When approved, re-reviewed amounts take effect on the date of the settlement.
Not surprisingly, many participants in the MSA sector are frustrated by the current CMS ‘appeal procedures’ because of their unwieldy nature and inconsistent application. Consequently, the industry as a whole has been pressuring Congress to change the current processes to make them fairer and more predictable for workers, their employers, and their insurers.
Two Bills May Fix the Problem
This summer, both the U.S. Senate and the U.S. House introduced separate but similar bills to fix the WCMSA appeals gap:
Senate Bill 3079
In mid-June, the Senate introduced Senate Bill 3079, designed after an earlier bill proposed in 2014 to accomplish the same goal. In addition to establishing a formal appeal process for MSA reviews, SB 3079 also seeks to “establish the adequacy and application” of the disparate state provisions and fee schedules for MSAs that now confound those proceedings across the country.
Among other provisions (see HB 619, below), the bill proposes a three-tiered approach to contest a disputed Determination for prospective appellants:
- Seek Reconsideration of the Determination from the CMS;
- If not satisfied, then consider requesting a hearing before an Administrative Law Judge, and finally,
- Seek a formal Judicial review.
On its face, the Bill would establish a guaranteed option to request a reconsideration, whereas currently, that opportunity is only granted at the discretion of the agency. And the three tiers of review offer more opportunities for appellants to argue their case for reversal of perceived injustices.
House Bill 6619
In Mid-July, the House introduced House Bill 6619, which appears to echo much of the Senate version in terms of proposed solutions to current MSA problems:
- It, too, provides a formal process for appealing an unsatisfactory Determination.

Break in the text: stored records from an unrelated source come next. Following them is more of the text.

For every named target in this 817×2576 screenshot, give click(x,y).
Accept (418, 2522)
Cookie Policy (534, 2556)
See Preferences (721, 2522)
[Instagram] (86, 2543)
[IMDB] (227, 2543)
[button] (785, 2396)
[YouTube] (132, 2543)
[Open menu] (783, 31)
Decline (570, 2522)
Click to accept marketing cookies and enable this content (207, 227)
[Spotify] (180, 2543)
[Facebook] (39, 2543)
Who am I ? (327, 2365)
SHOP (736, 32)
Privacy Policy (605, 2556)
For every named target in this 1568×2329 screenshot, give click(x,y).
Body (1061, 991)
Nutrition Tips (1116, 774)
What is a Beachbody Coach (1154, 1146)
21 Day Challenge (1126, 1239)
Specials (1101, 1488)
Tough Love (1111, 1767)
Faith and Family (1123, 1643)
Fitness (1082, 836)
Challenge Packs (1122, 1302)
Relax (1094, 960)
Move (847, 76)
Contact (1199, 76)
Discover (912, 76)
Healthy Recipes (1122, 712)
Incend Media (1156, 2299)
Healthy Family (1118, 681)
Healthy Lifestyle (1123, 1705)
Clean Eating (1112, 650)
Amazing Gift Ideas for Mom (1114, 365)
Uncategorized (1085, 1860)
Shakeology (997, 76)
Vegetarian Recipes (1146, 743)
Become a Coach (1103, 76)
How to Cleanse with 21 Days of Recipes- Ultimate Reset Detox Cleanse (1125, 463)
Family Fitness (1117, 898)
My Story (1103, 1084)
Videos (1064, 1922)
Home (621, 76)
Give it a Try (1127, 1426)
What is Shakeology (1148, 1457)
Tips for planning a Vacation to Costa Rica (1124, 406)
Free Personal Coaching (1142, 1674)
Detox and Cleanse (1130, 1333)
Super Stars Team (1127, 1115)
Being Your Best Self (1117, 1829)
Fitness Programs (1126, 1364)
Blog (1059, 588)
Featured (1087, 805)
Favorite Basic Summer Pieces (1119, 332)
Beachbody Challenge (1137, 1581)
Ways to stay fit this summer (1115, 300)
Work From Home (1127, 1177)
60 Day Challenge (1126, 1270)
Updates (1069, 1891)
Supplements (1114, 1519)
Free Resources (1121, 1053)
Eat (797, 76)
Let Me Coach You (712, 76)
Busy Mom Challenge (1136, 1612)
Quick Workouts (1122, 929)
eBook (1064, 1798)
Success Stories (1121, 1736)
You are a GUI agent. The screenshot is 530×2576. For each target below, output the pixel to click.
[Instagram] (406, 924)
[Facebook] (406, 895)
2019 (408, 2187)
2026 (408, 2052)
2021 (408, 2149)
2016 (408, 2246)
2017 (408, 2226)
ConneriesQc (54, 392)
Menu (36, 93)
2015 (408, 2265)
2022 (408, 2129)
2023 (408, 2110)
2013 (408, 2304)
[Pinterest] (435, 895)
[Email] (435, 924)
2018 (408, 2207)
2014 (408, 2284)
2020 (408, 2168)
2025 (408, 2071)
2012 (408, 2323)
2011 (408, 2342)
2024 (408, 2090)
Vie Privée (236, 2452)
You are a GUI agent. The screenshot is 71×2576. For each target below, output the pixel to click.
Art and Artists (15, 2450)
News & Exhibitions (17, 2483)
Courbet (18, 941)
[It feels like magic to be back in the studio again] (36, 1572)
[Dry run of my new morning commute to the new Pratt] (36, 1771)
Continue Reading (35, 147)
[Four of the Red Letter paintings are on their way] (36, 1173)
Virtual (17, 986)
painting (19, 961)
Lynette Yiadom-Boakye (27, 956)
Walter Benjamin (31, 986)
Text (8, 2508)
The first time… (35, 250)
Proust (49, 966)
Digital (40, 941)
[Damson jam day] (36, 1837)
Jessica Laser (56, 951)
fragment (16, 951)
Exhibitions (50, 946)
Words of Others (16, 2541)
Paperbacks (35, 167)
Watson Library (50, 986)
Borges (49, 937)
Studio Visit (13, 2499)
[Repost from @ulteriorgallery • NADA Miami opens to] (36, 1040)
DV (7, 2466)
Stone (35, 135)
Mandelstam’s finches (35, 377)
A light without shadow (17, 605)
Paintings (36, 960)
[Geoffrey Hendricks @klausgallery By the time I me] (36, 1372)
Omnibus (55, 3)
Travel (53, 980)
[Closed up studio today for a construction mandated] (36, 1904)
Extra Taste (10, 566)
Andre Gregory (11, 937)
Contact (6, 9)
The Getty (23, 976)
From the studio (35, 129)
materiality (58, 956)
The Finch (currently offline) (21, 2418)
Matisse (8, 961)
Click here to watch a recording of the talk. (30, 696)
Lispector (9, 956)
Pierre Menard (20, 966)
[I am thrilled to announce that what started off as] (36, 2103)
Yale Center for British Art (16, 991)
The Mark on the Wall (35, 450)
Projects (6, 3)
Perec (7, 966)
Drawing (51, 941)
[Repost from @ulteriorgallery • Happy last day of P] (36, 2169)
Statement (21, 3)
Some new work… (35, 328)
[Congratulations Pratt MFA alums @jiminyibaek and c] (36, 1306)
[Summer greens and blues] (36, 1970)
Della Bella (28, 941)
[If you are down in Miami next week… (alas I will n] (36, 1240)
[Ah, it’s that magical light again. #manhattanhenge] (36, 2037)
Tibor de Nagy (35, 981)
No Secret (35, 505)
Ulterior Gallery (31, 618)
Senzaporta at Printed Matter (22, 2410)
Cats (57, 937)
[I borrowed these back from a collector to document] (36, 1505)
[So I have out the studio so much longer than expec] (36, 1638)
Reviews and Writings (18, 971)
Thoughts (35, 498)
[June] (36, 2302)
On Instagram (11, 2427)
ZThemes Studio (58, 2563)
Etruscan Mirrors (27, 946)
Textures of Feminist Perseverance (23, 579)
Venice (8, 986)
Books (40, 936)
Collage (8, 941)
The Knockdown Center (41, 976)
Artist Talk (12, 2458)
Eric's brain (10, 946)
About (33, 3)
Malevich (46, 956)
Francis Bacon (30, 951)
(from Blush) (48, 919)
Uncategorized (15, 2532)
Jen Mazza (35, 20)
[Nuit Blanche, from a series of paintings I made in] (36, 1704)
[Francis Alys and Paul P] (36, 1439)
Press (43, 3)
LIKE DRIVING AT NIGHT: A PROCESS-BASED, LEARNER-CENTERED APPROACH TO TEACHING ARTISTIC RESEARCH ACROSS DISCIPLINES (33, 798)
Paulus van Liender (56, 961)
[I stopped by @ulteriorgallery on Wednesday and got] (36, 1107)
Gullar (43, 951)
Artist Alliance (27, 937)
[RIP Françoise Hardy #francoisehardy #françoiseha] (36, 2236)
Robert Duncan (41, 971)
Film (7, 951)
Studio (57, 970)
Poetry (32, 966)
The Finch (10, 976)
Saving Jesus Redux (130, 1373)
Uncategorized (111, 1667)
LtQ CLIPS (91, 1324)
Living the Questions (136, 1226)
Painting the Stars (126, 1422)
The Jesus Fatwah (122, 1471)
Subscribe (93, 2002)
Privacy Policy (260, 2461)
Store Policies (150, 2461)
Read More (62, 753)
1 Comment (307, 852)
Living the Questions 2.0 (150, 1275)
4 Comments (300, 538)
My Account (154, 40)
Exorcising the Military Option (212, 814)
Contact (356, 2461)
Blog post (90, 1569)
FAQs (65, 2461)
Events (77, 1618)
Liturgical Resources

- It creates the criteria to establish the amount to be set aside for future care. This provision preempts CMS’s opportunity to reject a settlement because it disagrees with the proposed MSA amount.
- HB 6619 mandates that all Medicare contractors recognize the provisions of their state’s workers’ compensation laws. Each state manages its workers’ compensation cases differently and not all Medicare contractors recognize all of those disparate state rules.
- Finally but not inconsequentially, the Bill adds an option for workers to make a direct payment to CMS for the value of their future care.
Both bills are only beginning their trek through the legislative process and are now in front of committees, the Senate Finance Committee for SB 3079, and both the Energy and Commerce and Ways and Means committees for HB 6619. When or if they’ll move forward is up to the Chairs of those respective committees. Consequently, when the MSA industry might gain critical structure around its settlement and appeals processes is also up to those Chairs, as well as the subsequent actions of both houses of the U.S. Congress. Despite potentially lengthy delays in getting either or both bills pushed through the process and into law, participants throughout the MSA industry are gratified that at least that process has begun and hope that, this time, it is successful.